You don’t have to be strong! Throw that old canard out the window (and shoot it for good measure). Fall apart if necessary, you’re entitled! BUT…….

You will not die in surgery. You will not be disfigured, much less forever. But you are also not your breasts, your hair, nor your contours. Nobody stares at small-busted or even flat-chested women. Nobody notices (unless they’re shallow and competitive, and who cares what they think anyway?).

I panicked three times: first, when I got that mammo report (the very next day) mentioning a “focal asymmetry” after 19 consecutive “normal” annual reports; second, in those two weeks between ultrasound & biopsy, when I was away on business; and then the night of the next day after the biopsy when I heard the words “invasive” and “carcinoma.” (There was so much in the news about DCIS that I assumed that if the biopsy wasn’t benign, it would be no worse than DCIS).
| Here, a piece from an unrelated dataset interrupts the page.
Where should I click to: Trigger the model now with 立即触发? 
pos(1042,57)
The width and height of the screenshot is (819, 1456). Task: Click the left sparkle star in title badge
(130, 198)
The next morning, when my gyne called me back and told me who to call for which appointments, I calmed down a little more with each appointment I made. I didn’t see an MO till after my surgery, when I had the good news about the histology, margins, and nodes; but the next 10 days until I got my OncotypeDX results and then the two weeks until my genetic tests came back were nearly as nerve-wracking as the two weeks between ultrasound and biopsy. But as each piece fell into place, and each phase of treatment was over, things got more normal.

It gets better. You’ll have your ups & downs, and you will probably have a difficult few months, maybe a year. But then you will get back to your life and one day you will get through an entire day of living without thinking “I have cancer."

Oh my goodness Brightness, we've all been there! No need to worry about scaring us off!! While it sounds like your daughter is trying to look out for you, I do think that the learning curve is steep and reading about women who've had similar diagnosis but selected different treatment options will help you develop a good list of questions so you can ask more targeted questions. You will most likely be meeting with several different types of specialists (and maybe more than one of each if you want second opinions), so having an idea of what each one could do for you, and what type of info you want from them (in addition to their expert opinion about your specific risk profile and the treatment associated risk reduction) is important. If someone hasn't mentioned it yet, it is a good thing to start a binder with all of your written reports, pathology etc, to take with you. Get copies of your images on CD. Your pathology report will give you the histology and margin info. If you have questions, post the language here and we will help you.

We are "in your pocket" tomorrow. Let us know how it goes. Being afraid is ok. YOU CAN DO THIS!